Simplifying What You’re Debugging
The reason you’re using a debugger is because your program isn’t operating correctly, and the method you think will solve the problem is to stop your program’s threads, examine the values assigned to variables, and step your program so you can observe execution.
Unfortunately, your multi-process, multi-threaded program and the computers upon which it executes are running several threads or processes that you want TotalView to ignore. For example, you don’t want to examine manager and service threads that the operating system, your programming environment, and your program create.
Also, most of us are incapable of understanding exactly how a program is acting when perhaps thousands of processes are executing
asynchronously. Fortunately, only a few problems require full asynchronous behavior at all times.
One of the first simplifications you can make is to change the number of processes. For example, suppose you have a buggy MPI program running on 128 processors. Your first step might be to have it execute in an 8-processor environment.
After the program is running under TotalView control, run the process being debugged to an action point so that you can inspect the program’s state at that point. In many cases, because your program has places where processes are forced to wait for an interaction with other processes, you can ignore what they are doing.
NOTE: TotalView lets you control as many groups, processes, and threads as you need to control. Although you can control each one individually, it would be very complicated to try to control large numbers of these independently. TotalView creates and manages groups so that you can focus on portions of your program.
In most cases, you don’t need to interact with everything that is executing. Instead, you want to focus on one process and the data that this process manipulates. Things get complicated when the process being investigated is using data created by other processes, and these processes might be dependent on other processes.

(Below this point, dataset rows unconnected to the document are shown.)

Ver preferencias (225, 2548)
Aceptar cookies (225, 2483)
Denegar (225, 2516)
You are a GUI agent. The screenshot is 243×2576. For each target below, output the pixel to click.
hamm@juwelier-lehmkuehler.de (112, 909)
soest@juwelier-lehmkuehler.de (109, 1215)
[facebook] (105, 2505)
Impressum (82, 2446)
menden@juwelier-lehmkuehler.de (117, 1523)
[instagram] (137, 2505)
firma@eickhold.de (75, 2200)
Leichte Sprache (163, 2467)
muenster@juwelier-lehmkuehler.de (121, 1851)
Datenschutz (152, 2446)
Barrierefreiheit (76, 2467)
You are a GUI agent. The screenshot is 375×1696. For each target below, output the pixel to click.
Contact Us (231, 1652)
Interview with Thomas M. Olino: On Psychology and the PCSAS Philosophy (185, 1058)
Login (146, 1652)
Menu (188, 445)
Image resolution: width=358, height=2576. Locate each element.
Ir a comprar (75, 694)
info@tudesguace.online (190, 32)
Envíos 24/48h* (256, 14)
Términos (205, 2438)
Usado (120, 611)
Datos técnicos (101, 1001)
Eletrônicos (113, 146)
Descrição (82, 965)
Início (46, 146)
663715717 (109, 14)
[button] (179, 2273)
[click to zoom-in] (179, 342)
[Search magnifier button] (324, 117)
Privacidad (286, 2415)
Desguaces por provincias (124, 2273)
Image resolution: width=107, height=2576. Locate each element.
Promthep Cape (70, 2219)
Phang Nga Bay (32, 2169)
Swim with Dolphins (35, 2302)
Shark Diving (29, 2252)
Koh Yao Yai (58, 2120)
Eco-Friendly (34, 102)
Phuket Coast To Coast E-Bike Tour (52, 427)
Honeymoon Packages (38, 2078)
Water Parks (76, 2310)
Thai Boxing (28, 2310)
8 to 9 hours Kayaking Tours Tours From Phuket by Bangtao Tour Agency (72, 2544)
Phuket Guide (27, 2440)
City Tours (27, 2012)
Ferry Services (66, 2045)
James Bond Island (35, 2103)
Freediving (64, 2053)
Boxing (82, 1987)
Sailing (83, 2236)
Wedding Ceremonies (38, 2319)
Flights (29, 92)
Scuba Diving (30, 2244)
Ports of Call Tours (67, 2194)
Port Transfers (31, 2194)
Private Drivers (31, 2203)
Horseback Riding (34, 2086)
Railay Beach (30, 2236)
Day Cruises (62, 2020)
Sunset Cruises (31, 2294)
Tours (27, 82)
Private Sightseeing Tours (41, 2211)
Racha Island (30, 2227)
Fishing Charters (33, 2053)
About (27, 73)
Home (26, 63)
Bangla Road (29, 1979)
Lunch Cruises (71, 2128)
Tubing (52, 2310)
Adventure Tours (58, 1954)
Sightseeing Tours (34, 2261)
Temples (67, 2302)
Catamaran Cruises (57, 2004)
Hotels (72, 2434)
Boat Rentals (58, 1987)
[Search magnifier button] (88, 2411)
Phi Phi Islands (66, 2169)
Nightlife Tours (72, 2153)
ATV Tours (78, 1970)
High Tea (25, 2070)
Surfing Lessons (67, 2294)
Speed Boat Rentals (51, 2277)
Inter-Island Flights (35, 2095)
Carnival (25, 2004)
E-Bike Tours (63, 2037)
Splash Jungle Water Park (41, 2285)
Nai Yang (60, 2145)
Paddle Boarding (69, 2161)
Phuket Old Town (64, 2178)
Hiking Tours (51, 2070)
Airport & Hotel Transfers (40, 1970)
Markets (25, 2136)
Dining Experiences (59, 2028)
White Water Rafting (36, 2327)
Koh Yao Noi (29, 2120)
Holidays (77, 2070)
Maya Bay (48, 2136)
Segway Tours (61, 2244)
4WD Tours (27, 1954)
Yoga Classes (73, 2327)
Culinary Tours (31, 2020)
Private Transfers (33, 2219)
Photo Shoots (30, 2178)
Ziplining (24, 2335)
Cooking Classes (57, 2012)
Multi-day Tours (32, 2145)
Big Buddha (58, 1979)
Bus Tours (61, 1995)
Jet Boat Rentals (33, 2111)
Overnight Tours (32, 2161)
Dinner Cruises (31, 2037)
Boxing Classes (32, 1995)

The following is a typical way to use TotalView to locate problems:
1. At some point, make sure that the groups you are manipulating do not contain service or manager threads. (You can remove processes and threads from a group by using the Group > Custom Group command.)
2. Place a breakpoint in a process or thread and begin investigating the problem. In many cases, you are setting a breakpoint at a place where you hope the program is still executing correctly. Because you are debugging a multi-process, multi-threaded program, set a
barrier point so that all threads and processes stop at the same place.
NOTE: Don’t step your program unless you need to individually look at a thread. Using barrier points is much more efficient. Barrier points are discussed in
Setting Barrier Points.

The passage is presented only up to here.